Note that $Im(A-I)$ is one-dimensional generated by $\begin{pmatrix} 1\\ 1\\ -1\end{pmatrix}$, so $v_1$ will always be a multiple of $\begin{pmatrix} 1\\ 1\\ -1\end{pmatrix}$.

Note also that $v_2$ cannot be in $Ker(A-I)$, since in that case $(A-I)v_2=0$.

In order to complete the basis, take another vector $v_3$ in $Ker(A-I)$ which is not in the subspace generated by $v_1$.

If you want to search directly for $v_1,v_2$ with $v_1=(A-I)v_2$, you have to note that $v_1$ is in the image of $A-I$, which is one dimensional, so it is a multiple of $\begin{pmatrix} 1\\ 1\\ -1\end{pmatrix}$.

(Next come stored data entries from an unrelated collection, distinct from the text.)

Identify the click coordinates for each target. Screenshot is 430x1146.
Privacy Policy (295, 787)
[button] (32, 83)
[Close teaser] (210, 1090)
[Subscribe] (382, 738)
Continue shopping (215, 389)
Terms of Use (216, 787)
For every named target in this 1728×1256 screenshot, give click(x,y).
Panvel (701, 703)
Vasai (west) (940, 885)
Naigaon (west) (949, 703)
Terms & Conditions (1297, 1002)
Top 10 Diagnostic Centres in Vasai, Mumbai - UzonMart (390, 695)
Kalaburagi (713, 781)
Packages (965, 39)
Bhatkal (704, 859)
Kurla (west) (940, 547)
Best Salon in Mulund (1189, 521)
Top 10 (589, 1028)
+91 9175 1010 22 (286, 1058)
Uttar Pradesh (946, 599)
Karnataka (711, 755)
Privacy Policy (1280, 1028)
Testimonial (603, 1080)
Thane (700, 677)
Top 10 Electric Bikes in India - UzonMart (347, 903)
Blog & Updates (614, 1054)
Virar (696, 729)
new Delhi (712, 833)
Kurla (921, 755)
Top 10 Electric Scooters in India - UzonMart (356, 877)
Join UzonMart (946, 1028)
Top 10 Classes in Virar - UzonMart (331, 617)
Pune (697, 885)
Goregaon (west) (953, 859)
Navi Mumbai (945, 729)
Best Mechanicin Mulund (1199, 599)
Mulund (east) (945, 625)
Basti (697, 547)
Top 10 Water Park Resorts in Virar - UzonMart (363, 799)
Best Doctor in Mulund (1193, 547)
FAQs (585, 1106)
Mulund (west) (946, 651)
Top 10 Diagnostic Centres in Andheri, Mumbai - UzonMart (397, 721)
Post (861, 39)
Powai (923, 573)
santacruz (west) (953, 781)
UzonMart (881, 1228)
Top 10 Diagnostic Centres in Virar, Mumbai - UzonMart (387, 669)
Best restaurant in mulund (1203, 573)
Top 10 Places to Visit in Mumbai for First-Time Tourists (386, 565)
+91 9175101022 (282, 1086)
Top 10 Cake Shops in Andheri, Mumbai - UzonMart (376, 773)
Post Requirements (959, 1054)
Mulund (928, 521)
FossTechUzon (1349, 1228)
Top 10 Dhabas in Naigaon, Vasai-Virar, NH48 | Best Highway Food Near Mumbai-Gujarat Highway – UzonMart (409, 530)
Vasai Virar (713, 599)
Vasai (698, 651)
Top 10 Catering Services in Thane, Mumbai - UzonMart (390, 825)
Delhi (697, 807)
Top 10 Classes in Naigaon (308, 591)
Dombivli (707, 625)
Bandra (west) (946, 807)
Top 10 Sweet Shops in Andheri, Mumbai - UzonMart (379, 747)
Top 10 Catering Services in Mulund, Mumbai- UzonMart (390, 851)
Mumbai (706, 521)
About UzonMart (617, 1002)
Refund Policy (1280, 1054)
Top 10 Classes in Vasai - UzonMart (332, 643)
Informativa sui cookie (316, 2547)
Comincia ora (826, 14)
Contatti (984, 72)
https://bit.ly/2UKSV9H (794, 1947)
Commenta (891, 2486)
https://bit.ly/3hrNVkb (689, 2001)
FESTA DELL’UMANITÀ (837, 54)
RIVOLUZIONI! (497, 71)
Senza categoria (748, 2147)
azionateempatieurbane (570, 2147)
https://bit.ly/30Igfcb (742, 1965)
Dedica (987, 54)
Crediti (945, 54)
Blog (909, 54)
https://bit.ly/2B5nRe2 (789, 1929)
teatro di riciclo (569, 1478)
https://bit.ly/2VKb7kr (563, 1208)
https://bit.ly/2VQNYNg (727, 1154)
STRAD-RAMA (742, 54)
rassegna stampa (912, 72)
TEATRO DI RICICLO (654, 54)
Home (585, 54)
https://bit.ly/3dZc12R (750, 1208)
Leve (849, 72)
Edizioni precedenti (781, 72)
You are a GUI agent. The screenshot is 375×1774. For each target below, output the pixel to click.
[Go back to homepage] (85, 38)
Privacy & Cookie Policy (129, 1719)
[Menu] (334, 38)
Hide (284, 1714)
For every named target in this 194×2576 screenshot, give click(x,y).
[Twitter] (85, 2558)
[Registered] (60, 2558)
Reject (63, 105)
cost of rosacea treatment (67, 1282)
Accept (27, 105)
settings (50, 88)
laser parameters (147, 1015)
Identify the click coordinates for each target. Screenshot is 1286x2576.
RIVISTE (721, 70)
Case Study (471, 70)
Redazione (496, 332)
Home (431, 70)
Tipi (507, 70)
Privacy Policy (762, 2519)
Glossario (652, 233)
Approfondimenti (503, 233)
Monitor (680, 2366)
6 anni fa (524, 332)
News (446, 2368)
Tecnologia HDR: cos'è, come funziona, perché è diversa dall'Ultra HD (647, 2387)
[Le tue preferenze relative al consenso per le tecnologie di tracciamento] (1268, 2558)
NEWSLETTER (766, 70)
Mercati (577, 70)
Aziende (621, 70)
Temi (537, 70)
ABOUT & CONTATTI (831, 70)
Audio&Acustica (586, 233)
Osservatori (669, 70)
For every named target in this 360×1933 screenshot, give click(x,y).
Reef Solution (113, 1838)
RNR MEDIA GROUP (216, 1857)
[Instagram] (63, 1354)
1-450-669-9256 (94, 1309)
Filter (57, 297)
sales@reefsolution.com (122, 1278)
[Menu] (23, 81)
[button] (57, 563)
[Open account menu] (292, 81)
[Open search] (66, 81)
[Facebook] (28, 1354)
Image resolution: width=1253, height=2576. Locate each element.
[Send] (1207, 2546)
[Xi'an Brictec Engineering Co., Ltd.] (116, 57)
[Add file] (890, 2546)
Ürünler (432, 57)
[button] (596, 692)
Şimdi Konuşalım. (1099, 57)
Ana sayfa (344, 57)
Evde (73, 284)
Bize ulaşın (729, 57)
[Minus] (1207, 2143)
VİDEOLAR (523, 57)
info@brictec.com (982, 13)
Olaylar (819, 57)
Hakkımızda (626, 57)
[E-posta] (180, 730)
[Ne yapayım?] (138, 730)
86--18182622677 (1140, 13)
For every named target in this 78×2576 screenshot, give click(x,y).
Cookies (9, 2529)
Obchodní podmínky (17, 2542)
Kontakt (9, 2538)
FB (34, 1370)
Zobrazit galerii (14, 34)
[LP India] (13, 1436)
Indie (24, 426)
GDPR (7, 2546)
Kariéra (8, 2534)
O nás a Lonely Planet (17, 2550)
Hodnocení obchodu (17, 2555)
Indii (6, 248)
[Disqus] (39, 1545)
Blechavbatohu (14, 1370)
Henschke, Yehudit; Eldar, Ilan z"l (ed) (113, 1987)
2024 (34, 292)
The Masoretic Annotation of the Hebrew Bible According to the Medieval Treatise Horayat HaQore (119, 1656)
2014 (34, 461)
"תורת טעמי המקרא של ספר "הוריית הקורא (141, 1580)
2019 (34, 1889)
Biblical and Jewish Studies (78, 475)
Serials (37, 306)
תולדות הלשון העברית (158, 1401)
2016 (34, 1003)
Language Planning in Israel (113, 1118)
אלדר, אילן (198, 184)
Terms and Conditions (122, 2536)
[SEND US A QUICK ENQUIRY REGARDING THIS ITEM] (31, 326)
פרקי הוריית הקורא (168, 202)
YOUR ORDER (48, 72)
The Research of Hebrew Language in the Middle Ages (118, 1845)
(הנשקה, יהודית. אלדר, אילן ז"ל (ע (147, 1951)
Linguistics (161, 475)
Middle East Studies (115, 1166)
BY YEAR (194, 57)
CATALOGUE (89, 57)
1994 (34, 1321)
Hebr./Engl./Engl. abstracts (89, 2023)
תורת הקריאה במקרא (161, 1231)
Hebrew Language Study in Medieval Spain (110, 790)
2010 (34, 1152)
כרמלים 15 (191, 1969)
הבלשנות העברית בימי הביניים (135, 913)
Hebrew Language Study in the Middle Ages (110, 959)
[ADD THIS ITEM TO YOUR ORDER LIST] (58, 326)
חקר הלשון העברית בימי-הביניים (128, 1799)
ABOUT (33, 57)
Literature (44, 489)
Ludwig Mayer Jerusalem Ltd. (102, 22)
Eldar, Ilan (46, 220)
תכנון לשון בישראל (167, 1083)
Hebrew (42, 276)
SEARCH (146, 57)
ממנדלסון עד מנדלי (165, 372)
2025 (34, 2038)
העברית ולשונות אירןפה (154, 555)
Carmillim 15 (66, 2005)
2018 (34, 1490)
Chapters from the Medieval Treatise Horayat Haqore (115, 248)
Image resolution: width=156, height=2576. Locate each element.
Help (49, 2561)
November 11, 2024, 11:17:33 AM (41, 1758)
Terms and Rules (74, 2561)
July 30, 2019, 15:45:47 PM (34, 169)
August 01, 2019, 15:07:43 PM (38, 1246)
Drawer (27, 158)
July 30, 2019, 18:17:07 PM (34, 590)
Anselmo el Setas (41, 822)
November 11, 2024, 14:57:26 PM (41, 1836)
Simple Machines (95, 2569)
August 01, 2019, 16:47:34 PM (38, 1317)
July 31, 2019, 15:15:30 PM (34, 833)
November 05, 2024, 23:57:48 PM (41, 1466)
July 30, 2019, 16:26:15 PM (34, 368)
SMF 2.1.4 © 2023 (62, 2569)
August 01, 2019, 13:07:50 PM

So in your example you can take $v_2=\begin{pmatrix} 1\\ 0\\ 0\end{pmatrix}$, then $v_1=(A-I)v_2=\begin{pmatrix} 1\\ 1\\ -1\end{pmatrix}$, and take $v_3$ another vector of $Ker(A-I)$, for example $v_3=\begin{pmatrix} 2\\ -1\\ 0\end{pmatrix}$. Then the matrix of $A$ with respect to the basis $\{v_1,v_2,v_3\}$ will be $\begin{pmatrix} 1&1&0\\ 0&1&0\\0&0& 1\end{pmatrix}$, since $A(v_1)=v_1$, $A(v_2)=v_1+v_2$ and $Av_3=v_3$.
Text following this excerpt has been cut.